### Supplied passage ###
TV Reviews Power Rangers
Mighty Morphin Power Rangers: Once & Always Is a Paradox of Legacy, Loss, & Missing Pieces

“It’s morphin’ time!” With those three words, Mighty Morphin Power Rangers inspired and excited an entire generation of kids in the early ‘90s and launched a franchise that’s been going strong for three decades. With Once & Always, Netflix is hoping to recapture some of that magic with a new nostalgic special.

Like many a millennial, Mighty Morphin Power Rangers was the cultural cornerstone of my childhood. Not only did the adventures of Jason, Trini, Billy, Zack, and Kimberly entertain my imagination for hours on end, they also gave me a fundamental framework for my understanding of friendship, teamwork, and personal identity as a kid, which sometimes just so happened to correspond to a very specific color and giant Dinozord.

It’s not an exaggeration to say I spent the majority of my early elementary school days fighting invisible Putty Patrollers in the backyard with my siblings and the neighbor kids who lived next door. As the oldest brother, I always led the team as the Red Ranger—undoubtedly the only time my older cousin ceded control to me, even as she was probably still not-so-secretly calling the shots as the Yellow Ranger and letting me think I was in charge.

While my desire to learn karate like the Rangers was ultimately short-lived, my little brother earned his black belt in jiu jitsu last year—a passion that can almost surely be traced back to our backyard Putty fighting in some way. (He was always happy to be the Blue Ranger, until Tommy came along, though his newly chosen role as the Green and eventually White Ranger did little to change the power dynamic of our chosen team.)
### Supplied material ###
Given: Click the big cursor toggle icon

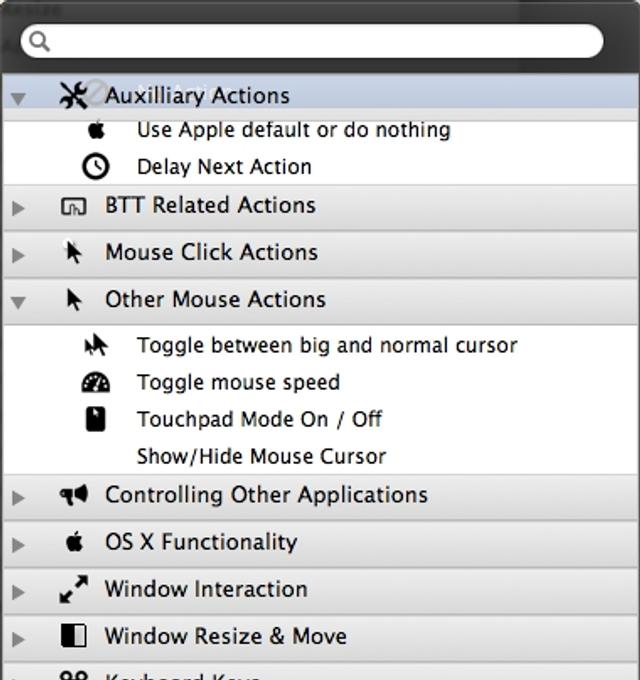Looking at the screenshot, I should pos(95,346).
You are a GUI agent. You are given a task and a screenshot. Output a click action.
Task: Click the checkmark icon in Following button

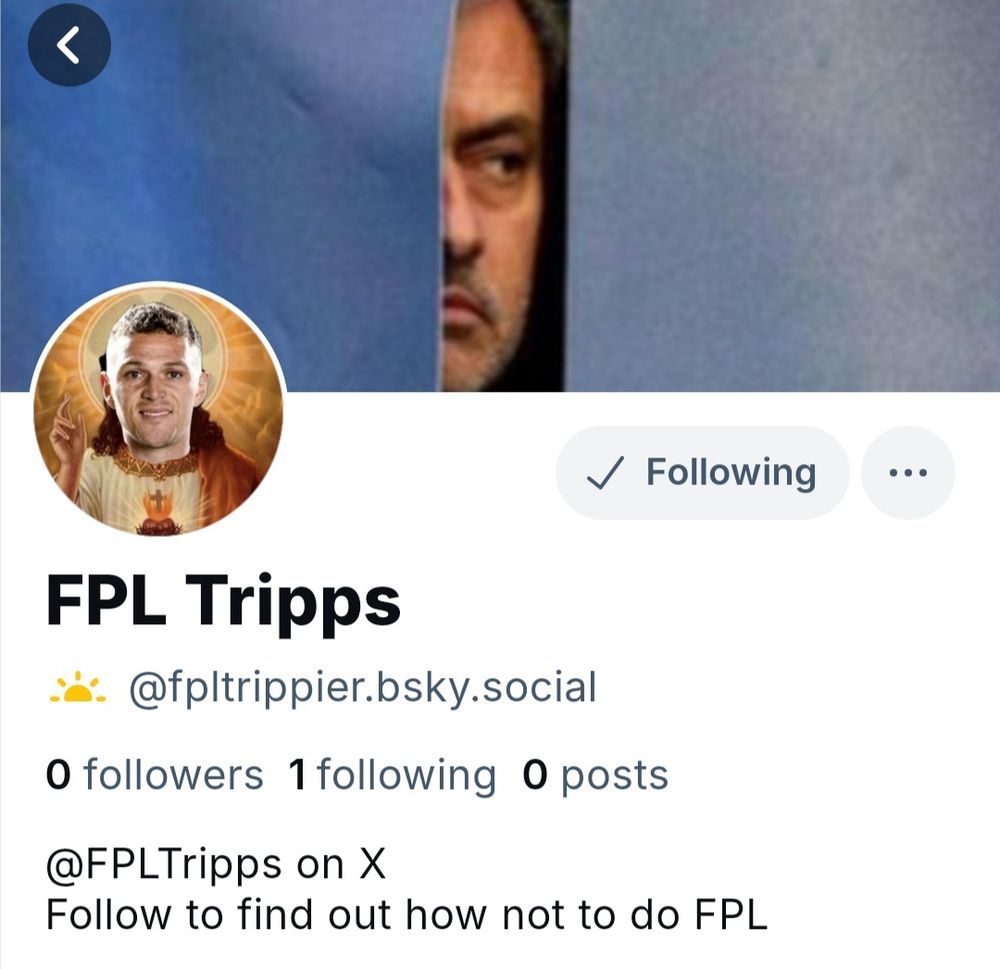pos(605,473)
###
* **Problem set**:
A - From the Power Rangers review, extract the stretch from "TV Reviews Power" through "new nostalgic special.".
B - Put the stretch of rows from the line containing "You are a GUI" through the end of the rows into a two-column CSV headed prompt_text and answer, with each text and its answer on one line, each field quoted and line breaks replaced by spaces. Leave the pictures out.

* **Full answers**:
A -
TV Reviews Power Rangers
Mighty Morphin Power Rangers: Once & Always Is a Paradox of Legacy, Loss, & Missing Pieces

“It’s morphin’ time!” With those three words, Mighty Morphin Power Rangers inspired and excited an entire generation of kids in the early ‘90s and launched a franchise that’s been going strong for three decades. With Once & Always, Netflix is hoping to recapture some of that magic with a new nostalgic special.

B -
prompt_text,answer
"You are a GUI agent. You are given a task and a screenshot. Output a click action. Task: Click the checkmark icon in Following button","pos(605,473)"